Before signing the lease, the potential landlord will want to ensure that you can afford the apartment and don’t have a history of late rental payments or damaging property. Here is a look at everything you will need to be approved for an apartment.
- Proof of Identification
- Proof of Income
- Recommendation Letters
- Rental History
- Credit Report
The first thing that you’ll be asked to submit with your rental application is proof of identification. This will typically be required when you first apply for the unit. The landlord will want to be sure that you are who you say you are, and you’re legally allowed to reside in the United States.
A driver’s license will typically suffice. If you do not have a driver’s license, you should ask the landlord or the agent representing the landlord what other forms of identification are acceptable. Common replacements for a driver’s license include:
- A passport.
- US military photo ID.
- Permanent resident card.
- Local government photo ID.
- Any other legal document with your legal name and photo.
The next step in getting approval for an apartment is proving your income. The prospective landlord will want to know you can afford the apartment, and proof of income is a crucial part of the application.
Each landlord has different requirements regarding how much income is needed to qualify for an apartment, depending on the location. Typically, landlords will use a 3x rent rule, meaning your monthly income needs to be at least 3x the monthly rent, but requirements may be even stricter in some big cities.
To verify your income, you may be asked to submit various financial documents, including W2’s, recent pay stubs, bank statements, a letter of employment, and any documents showing income from other sources such as real estate or stocks. If you are self-employed, you may need to provide a letter from a CPA to verify that your business is profitable and you can afford the rent. If you cannot prove the necessary income, the landlord may require you to get a guarantor or have a family member co-sign the lease.
Many applications may also require a recommendation letter from previous landlords or personal and professional references who can vouch for your character. Your financial outlook can say a lot about you, but it doesn’t always show the full picture of who you truly are.
Some tenants may have all the right qualifications on paper but lack basic responsibility and respect for another person’s property. Likewise, a tenant may have gone through a rough patch financially, which may be affecting their current credit or income. But otherwise, they are an amazing tenant. So, a recommendation letter can help reveal what may be missing from your financial profile.
Ultimately, if you can’t afford the apartment, a strong recommendation letter isn’t going to help much. Likewise, if you otherwise qualify for the apartment, a recommendation letter isn’t going to change much (unless it’s negative). But if a tenant can’t get a recommendation from anyone, this may be a red flag.
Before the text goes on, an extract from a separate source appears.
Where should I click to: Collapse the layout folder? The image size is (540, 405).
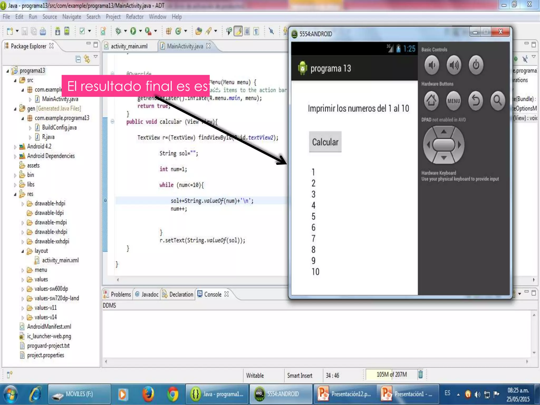coord(23,251)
Or, if the applicant is right on the edge, a strong letter vouching for their character may be enough to persuade the landlord to accept them.
In addition to income verification and reference letters, the landlord may also request a rental history. This includes the previous properties that the tenant has rented. A rental history check may also include a background check, tenant’s criminal history, and credit report.
The landlord may run a rental history report and cross-check it with any information you provided on your application. For instance, if a previous property comes up on your rental history report that wasn’t listed on your application, they may be able to reach out to your previous landlord to find out if there were any issues.
So, it’s important to be as truthful as possible when filling out the application, even if you didn’t have the best relationship with a prior landlord. Because it’s going to look worse if the landlord runs a rental history report and finds out that you purposefully omitted a previous address.
The landlord will also want to run your credit report to see how much debt you have and how responsible you are with paying back that debt.
Your credit report contains four categories of information; your personal information, credit accounts, credit inquiries, and public records and collections. Based on this information, the big credit agencies (Equifax, TransUnion, and Experian) will assign you a FICO score based on their own formula, represented by a number from 300 to 800.
Every landlord will have their own credit requirements. But generally, they like to see that your score is around 680 or above. The most important categories are your credit accounts and any public records or collections.
Landlords need to see how much debt you currently have and whether or not you’ve ever missed an important payment or been the subject of a financial judgment such as a bankruptcy or foreclosure. So, it may be wise to pay off as much debt as possible before applying for an apartment to improve your chances of being accepted.
The last thing you will need to secure your new apartment is your checkbook.
Most landlords will require you to pay the first month’s rent and security deposit when you sign the lease. Some also require last month’s rent upfront as well. The security deposit is typically equal to one month’s rent. However, it may be higher if the landlord deems you to be a potential risk (the limits on a security deposit vary from state to state). It’s important to keep track of all the associated costs so you don’t get overwhelmed by the final price tag.
Also, keep in mind that you may have to pay a broker fee if you are renting the unit through an agent. The broker fee can be anywhere from one month to 15% of the annual rent. So be sure the verify with any agents involved in the transaction whether or not there is a broker’s fee. Also, be prepared to pay credit check and application fees which can vary from about $20-$100 each.
So, when all’s said and done, you should be prepared to pay several thousand dollars to secure your new apartment (depending on the monthly rent). But at least the bulk of it will go toward rent and a security deposit (which will be refunded as long as you satisfy the terms of the lease). So look at it as an investment rather than a sunk cost.